De tous les spectacles que l'on a vus cette saison, Harvey est le plus accompli. Il divertit, éblouit et va bien au-delà de son argument. C'était déjà le cas à l'époque de la création de la pièce. La plus belle réussite du travail actuel est de laisser sourdre, d'une comédie cocasse, très intelligente, dépassant de loin les apparences, une analyse implicite de la société. La société d'alors et celle d'aujourd'hui. En toute légèreté.
>> Retrouvez cet article dans notre numéro consacré à Times Square de Clément Koch, au Théâtre Montparnasse jusqu'au 30 avril
Avouons que, lorsque nous avions appris le projet de Laurent Pelly et Agathe Mélinand de monter cette pièce américaine de l'après-guerre, que nous avons pu craindre un décalage, le sentiment de quelque chose d'un peu passé. Nous ne connaissions Harvey que par le film d'Henry Koster (1950). Visible sur les chaînes du câble, il est illuminé par la présence de James Stewart Un film que nous avions vu sans le comprendre vraiment. En effet, s'il y était question de l'invention d'un ami imaginaire, un lapin que seul "voit" le héros, on nous parlait d'abord du refus de l'altérité, de la folie - douce ou profonde - et de l'exclusion.
Or, Laurent Pelly, poète, sensible aux univers décollés de l'âpre réel, aux imaginations, des grands comme des enfants, à leurs inventions fraîches ou persistantes comme une défense de l'âge adulte, lui avait tout compris. Et l'on a découvert, au TNP-Villeurbanne en octobre dernier, combien Harvey nous parlait. Il y a dans l'univers de Mary Chase les rêveries héritées de sa culture irlandaise, et l'acuité analytique d'une journaliste américaine. C'est avec ce double pouvoir qu'elle écrivit Harvey, qui lui valut le prix Pulitzer. Et l'on comprend que Laurent Pelly ait longtemps nourri ce projet.

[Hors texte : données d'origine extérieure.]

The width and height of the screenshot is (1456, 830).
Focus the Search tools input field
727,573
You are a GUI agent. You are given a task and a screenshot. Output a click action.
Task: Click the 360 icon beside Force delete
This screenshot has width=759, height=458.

Collaboratrice essentielle, Agathe Mélinand a traduit la pièce avec beaucoup d'esprit, et le metteur en scène a convaincu le plus idéal des interprètes. Un artiste rare et qui, au théâtre, s'aventure plutôt seul ou accompagné d'un ou deux partenaires, danseurs par exemple. Ce garçon, dont on peut avoir le sentiment que la pièce a été écrite pour lui, c'est Jacques Gamblin. Long, délié, élégant, il est exactement un beau séducteur hollywoodien des années 1940-50. Il y a en lui l'innocence d'Elwood, la force que lui donne Harvey, sa capacité à fuir, à esquiver, sa crédulité et sa lucidité mêlées. Dans un décor de Chantal Thomas, une distribution excellente est réunie : Pierre Aussedat, Charlotte Clamens, Thomas Condemine, Emmanuel Daumas, Grégory Faive, Katell Jan, Agathe L'Huillier, Lydie Pruvot, Kevin Sinesi. La comédie emporte, exalte, et enseigne combien il est dur de ne pas être comme les autres.
Armelle Héliot
>> Retrouvez le numéro de L'avant-scène théâtre consacré à Harvey, mis en scène par Laurent Pelly
En tournée :
Les 10 et 11 mars auThéâtre Jean Vilar – Suresne (92)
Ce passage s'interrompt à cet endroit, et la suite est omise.